(Collection entries)

- - - - -

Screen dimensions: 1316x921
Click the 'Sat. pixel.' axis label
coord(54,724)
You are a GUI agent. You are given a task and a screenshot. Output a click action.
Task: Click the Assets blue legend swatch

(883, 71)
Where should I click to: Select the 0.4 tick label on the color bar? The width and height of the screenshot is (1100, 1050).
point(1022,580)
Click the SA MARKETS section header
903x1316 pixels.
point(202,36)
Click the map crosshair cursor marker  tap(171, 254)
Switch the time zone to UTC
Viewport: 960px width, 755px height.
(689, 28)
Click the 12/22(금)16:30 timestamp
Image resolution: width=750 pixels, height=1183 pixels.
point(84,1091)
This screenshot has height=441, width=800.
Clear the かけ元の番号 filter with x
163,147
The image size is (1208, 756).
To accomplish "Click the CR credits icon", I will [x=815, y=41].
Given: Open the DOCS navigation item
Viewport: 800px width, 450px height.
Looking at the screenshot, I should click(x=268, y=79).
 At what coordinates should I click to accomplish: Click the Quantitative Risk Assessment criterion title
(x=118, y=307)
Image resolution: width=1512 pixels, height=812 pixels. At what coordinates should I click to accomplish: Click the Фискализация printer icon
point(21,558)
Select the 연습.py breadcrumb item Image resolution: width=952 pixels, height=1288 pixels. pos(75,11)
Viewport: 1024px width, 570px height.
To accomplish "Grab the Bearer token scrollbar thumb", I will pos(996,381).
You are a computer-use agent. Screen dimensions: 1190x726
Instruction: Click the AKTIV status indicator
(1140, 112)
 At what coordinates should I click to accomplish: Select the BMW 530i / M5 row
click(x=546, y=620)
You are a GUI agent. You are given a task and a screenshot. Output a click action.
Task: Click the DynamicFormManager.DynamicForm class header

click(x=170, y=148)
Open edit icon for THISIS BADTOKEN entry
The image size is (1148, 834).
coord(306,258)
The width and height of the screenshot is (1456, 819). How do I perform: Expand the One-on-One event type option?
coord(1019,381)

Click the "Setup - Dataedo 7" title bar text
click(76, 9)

- - - - -

Work task
What lines in the records contain the word "will"? Return each one.

Response box
To accomplish "Click the CR credits icon", I will [x=815, y=41].
To accomplish "Grab the Bearer token scrollbar thumb", I will pos(996,381).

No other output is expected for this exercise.